What’s the hardest part of your project or change?

Seth Godin recently wrote a short post asking “Sure, but what’s the hard part?” It reminded me of one of my most frequent pieces of advice to project managers and leaders of change: “find the one thing you need to focus on.”

It’s all important

Before I get a firestorm of people telling me it’s all important: communication, stakeholders, resources, funding, benefits, deliverables, schedule, quality, change control, …

… let me say this in my defence: “I know it’s all important.”

It’s all important, but
some things are more important than others

When you manage anything, your first job is to find the levers that make the biggest difference.  If you are clear on your goal, and you fully understand the environment, you should be able to diagnose what aspects of your endeavour you need to focus on to give you the best chance of spotting problems early and correcting them before they get your project or initiative out of control.

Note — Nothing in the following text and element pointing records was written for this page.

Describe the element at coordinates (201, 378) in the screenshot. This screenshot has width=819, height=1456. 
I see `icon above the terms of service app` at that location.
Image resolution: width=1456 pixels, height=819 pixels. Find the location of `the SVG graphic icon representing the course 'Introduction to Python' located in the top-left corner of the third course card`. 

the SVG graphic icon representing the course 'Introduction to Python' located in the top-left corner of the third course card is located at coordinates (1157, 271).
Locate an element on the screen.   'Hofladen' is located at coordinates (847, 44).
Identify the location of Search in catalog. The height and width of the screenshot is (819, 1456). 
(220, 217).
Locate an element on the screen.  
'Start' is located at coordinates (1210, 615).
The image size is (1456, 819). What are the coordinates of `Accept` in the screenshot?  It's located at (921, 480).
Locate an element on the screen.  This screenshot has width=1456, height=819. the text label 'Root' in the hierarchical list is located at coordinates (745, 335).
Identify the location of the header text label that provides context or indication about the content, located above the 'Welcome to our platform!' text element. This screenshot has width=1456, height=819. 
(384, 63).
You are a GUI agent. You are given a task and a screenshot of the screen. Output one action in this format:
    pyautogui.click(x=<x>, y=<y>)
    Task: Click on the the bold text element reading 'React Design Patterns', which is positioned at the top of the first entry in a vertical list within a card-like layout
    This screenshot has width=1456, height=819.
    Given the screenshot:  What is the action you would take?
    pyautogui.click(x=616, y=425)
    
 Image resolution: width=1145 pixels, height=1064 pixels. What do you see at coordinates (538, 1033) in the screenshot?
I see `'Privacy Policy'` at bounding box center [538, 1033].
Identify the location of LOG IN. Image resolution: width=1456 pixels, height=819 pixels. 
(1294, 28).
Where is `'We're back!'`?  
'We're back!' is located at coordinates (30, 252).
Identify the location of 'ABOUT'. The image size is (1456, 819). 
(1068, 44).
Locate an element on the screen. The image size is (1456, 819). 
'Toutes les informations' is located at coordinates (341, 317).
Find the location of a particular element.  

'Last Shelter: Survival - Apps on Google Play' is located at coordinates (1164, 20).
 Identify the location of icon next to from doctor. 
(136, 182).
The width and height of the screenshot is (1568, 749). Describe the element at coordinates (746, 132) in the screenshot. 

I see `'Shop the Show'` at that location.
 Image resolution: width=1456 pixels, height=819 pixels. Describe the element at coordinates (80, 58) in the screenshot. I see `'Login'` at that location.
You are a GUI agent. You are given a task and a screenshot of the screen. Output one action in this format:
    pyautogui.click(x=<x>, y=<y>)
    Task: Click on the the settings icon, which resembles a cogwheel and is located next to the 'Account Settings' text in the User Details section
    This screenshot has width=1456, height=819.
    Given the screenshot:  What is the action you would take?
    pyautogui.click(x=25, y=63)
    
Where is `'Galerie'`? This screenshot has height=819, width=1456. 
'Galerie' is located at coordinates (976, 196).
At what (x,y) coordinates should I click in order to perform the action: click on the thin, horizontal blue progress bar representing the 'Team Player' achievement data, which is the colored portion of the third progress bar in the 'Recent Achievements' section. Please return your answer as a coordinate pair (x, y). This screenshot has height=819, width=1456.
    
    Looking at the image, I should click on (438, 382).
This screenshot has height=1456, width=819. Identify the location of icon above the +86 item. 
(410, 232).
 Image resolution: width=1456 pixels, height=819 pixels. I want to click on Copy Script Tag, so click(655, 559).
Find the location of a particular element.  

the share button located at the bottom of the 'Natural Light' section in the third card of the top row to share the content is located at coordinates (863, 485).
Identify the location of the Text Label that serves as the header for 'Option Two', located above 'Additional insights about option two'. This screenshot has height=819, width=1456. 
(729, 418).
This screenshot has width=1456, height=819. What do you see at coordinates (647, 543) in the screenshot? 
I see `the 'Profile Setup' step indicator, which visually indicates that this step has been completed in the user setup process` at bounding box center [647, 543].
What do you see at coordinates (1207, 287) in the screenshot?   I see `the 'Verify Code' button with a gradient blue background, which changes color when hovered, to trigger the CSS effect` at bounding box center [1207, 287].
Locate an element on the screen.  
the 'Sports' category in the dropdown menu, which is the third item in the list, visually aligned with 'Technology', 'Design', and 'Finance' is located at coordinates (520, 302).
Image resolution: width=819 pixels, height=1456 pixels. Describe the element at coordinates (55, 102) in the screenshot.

There may be other things equally or more critical to the success of your project, but these are the aspects that are most likely to fail – and bring with them a heap of hassle.

Examples

On one project I led, I had a great team of highly skilled and motivated people, who had developed a great plan, with a tight, but plausible schedule.  The one thing that would scupper us was an impact from the numerous risks on our risk register.  That became my principal management tool.

On another project, the challenge seemed to be number of resources and the tightness for time.  This meant I chose to focus on scheduling each persons activities on a day by day basis, and mange from that one chart.

On another project, the sheer number of deliverables and the criticality of each one matching its quality specification was my cue to set each deliverable on a tight schedule and focus my attention on setting up systems to get each one allocated, done and signed off rigorously.

Once again let me reiterate – deliverables mattered in each case, quality too, and schedule, and use of resources and there were risks to manage on each.  But by choosing which dimension gave me the most leverage, I could track and control the project with ease.

The “so what?”

Figure out what really matters most on your project and follow the Pareto Principle: give a disproportionate amount of your attention to those one or two factors.